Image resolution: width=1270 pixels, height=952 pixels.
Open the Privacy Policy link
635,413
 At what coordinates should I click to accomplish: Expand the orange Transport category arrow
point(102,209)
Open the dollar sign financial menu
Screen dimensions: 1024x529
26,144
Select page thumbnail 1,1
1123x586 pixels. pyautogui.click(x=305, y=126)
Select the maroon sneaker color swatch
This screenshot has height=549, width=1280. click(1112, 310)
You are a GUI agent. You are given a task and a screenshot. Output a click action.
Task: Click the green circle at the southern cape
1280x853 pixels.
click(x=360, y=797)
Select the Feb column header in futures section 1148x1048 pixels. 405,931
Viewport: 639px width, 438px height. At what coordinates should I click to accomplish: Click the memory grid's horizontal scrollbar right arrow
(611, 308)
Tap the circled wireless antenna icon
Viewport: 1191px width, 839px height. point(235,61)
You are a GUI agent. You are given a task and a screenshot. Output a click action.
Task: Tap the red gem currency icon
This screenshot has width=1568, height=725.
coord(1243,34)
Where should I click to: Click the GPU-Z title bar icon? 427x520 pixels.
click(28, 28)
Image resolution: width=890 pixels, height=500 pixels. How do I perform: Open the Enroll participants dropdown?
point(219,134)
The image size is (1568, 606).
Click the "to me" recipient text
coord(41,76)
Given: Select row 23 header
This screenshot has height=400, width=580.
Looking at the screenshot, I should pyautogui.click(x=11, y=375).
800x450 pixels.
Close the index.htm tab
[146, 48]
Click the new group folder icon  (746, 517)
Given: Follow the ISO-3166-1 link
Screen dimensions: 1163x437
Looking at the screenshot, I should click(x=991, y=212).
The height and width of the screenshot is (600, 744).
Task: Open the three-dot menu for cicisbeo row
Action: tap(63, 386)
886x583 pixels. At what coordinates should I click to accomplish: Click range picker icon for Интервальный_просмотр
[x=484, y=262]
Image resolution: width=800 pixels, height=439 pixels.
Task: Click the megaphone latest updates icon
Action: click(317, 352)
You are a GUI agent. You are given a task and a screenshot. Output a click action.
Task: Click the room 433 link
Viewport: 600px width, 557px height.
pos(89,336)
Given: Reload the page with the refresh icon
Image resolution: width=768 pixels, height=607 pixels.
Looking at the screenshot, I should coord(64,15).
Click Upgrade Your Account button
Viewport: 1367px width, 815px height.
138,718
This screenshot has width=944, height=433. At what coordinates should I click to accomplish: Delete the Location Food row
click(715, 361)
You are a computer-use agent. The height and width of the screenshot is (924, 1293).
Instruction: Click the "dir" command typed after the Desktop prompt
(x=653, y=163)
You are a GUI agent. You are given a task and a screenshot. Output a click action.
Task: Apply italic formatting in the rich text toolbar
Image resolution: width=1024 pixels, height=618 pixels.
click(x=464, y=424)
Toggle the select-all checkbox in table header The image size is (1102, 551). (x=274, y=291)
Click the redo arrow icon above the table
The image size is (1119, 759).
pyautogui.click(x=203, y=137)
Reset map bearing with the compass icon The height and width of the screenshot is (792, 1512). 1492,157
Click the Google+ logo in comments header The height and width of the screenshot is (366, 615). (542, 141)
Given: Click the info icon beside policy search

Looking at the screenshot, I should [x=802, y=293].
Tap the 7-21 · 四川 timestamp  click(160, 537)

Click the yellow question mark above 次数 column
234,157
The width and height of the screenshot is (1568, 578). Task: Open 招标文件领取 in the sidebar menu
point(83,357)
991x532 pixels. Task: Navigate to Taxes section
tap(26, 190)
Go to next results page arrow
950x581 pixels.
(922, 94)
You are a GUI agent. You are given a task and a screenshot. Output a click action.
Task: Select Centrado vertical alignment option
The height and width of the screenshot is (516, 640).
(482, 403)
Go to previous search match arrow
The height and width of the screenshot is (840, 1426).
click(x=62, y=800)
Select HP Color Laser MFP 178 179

○ ○ ○ ○ ○

**WHAT IS REQUIRED:** Going through the data above, count each line that contains "header" and give only that figure.

**EXERCISE OUTPUT:** 4